SDN works well with NFV; it assists NFV by refining the process of controlling data packet routing through a centralized server, improving visibility and control.

Types of SDN 

There are four primary types of software-defined networking:

Open SDN

Open protocols are used to control the virtual and physical devices responsible for routing the data packets. Open SDN enables various teams of network operators, developers and vendors to work together on optimization.

API SDN

Through programming interfaces, often called southbound APIs, organizations control the flow of data to and from each device. API SDN enables orchestration platforms, cloud management tools and network management systems to integrate with SDN infrastructure.     

Overlay Model SDN

Virtual networks run above existing hardware, creating tunnels with channels to both remote and on-premises data centers. This model then allocates bandwidth and assigns devices to each channel. 

 

Hybrid Model SDN

By combining SDN and traditional networking, the hybrid model assigns the optimal protocol for each type of traffic. Hybrid SDN is often used as an incremental approach to SDN, enabling enterprises to integrate SDN into legacy environments.

 

Benefits of SDN 

SDN architecture comes with many advantages, largely due to the centralization of network control and management. These benefits include:

Ease of network control

Separating the packet forwarding functions from the data plane enables direct programming and simpler network control. This includes configuring network services in real time, such as ethernet and firewalls, or quickly allocating virtual network resources to change the network infrastructure through one centralized location.

Agility

Because SDN enables dynamic load balancing to manage the traffic flow as need and usage fluctuates, it reduces latency and increases the efficiency of the network.

Flexibility

With a software-based control layer, network operators have more flexibility to control the network, change configuration settings, provision resources and increase network capacity. 

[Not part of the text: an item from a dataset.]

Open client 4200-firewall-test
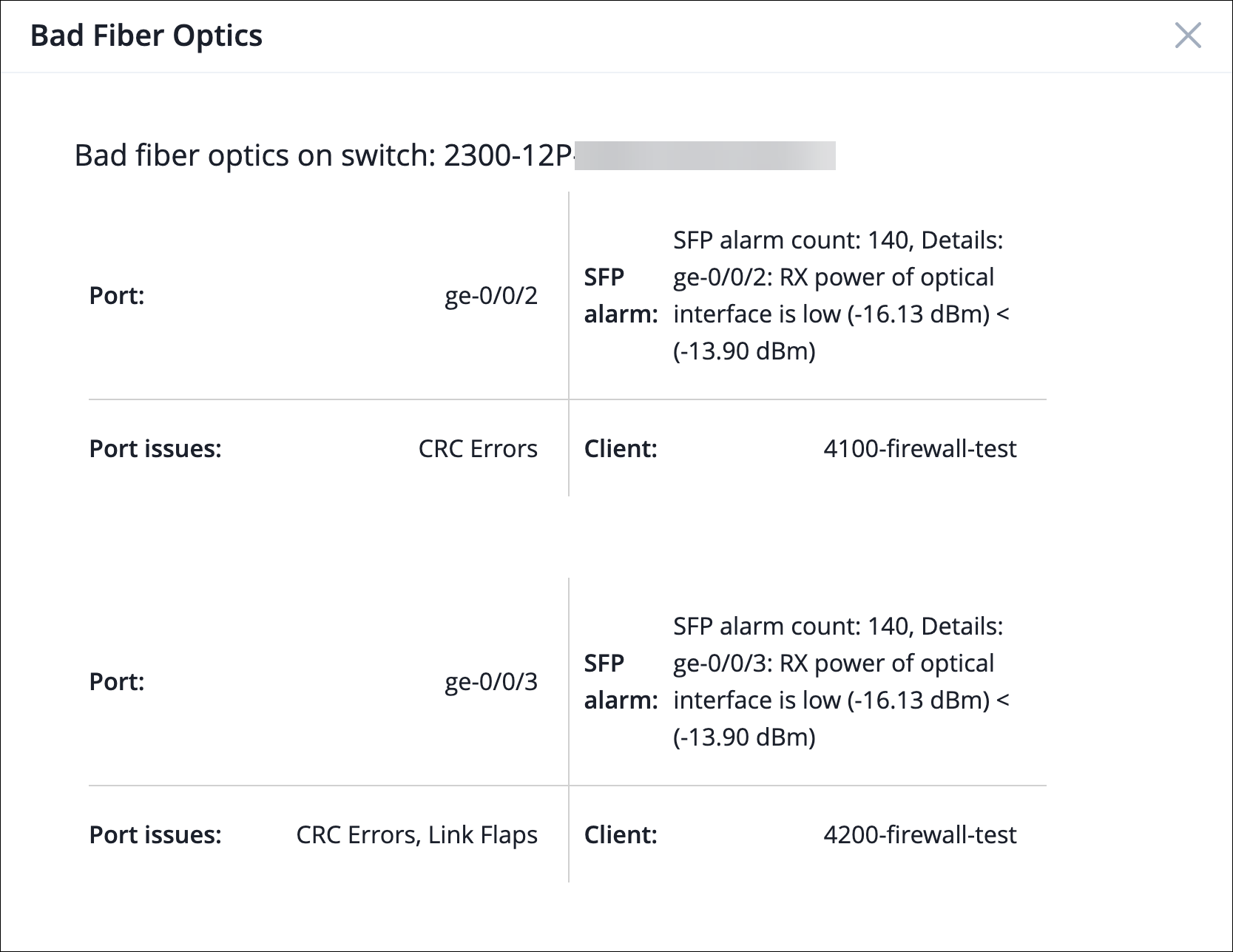 (919, 835)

Greater control over network security

SDN lets network administrators set policies from one central location to determine access control and security policies across the network by workload type or by network segments. You can also use micro-segmentation to reduce complexity and establish consistency across any cloud network architecture—whether it’s public cloud, private cloud, hybrid cloud or multicloud.

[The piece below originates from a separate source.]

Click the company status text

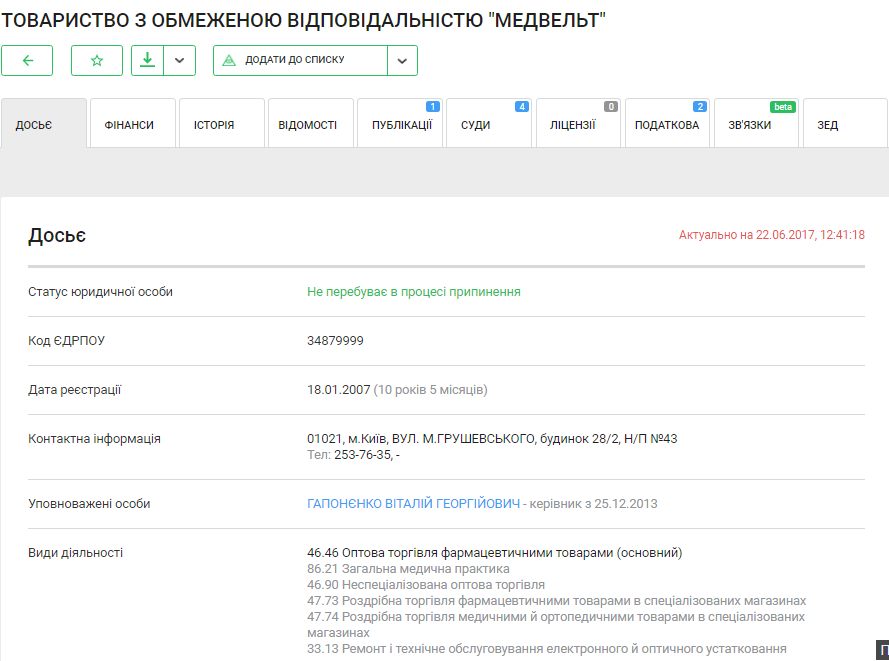[413, 292]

Simplified network design and operation  

Administrators can use a single protocol to communicate with a wide range of hardware devices through a central controller. It also offers more flexibility in choosing networking equipment, since organizations often prefer to use open controllers rather than vendor-specific devices and protocols.

Modernizing telecommunications

SDN technology combined with virtual machines and network virtualization lets service providers offer distinct network separation and control to customers. This helps service providers improve their scalability and provide bandwidth on demand to customers who need greater flexibility and have variable bandwidth usage. 

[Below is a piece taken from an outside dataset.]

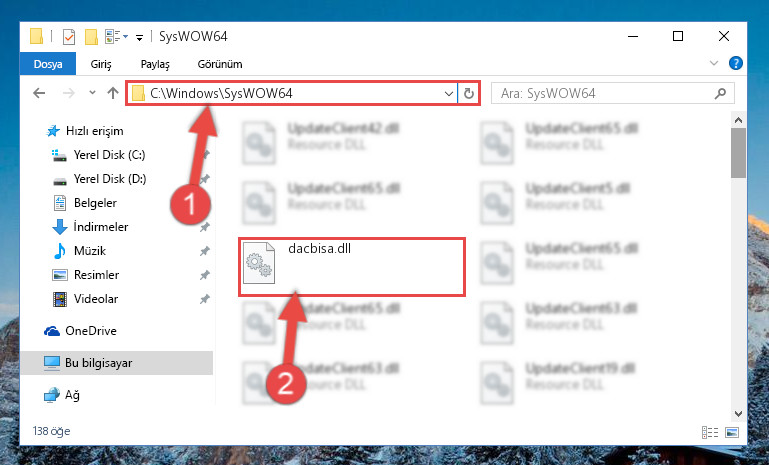Expand the address bar history dropdown

click(x=448, y=93)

The risks of software-defined networking 

SDN solutions come with significant benefits but can pose a risk if not implemented correctly. The controller is critical in maintaining a secure network. It is centralized and, therefore, a potential single point of failure. This potential vulnerability can be mitigated by implementing controller redundancy on the network with automatic failover. This may be costly but is no different from creating redundancy in other areas of the network to ensure business continuity.

SD-WAN advances cloud implementation 

Service providers and organizations alike can benefit from a software-defined wide area network or SD-WAN. A traditional WAN (wide-area network) is used to connect users to applications hosted on an organization’s servers in a data center. Typically, multiprotocol label switching (MPLS) circuits are used to route traffic along the shortest path to help ensure reliability. 

As an alternative, an SD-WAN is programmatically configured and provides a centralized management function for any cloud, on-premises or hybrid network topology in a wide area network. An SD-WAN can handle massive amounts of traffic and multiple types of connectivity, including SDN, virtual private networks, MPLS and others.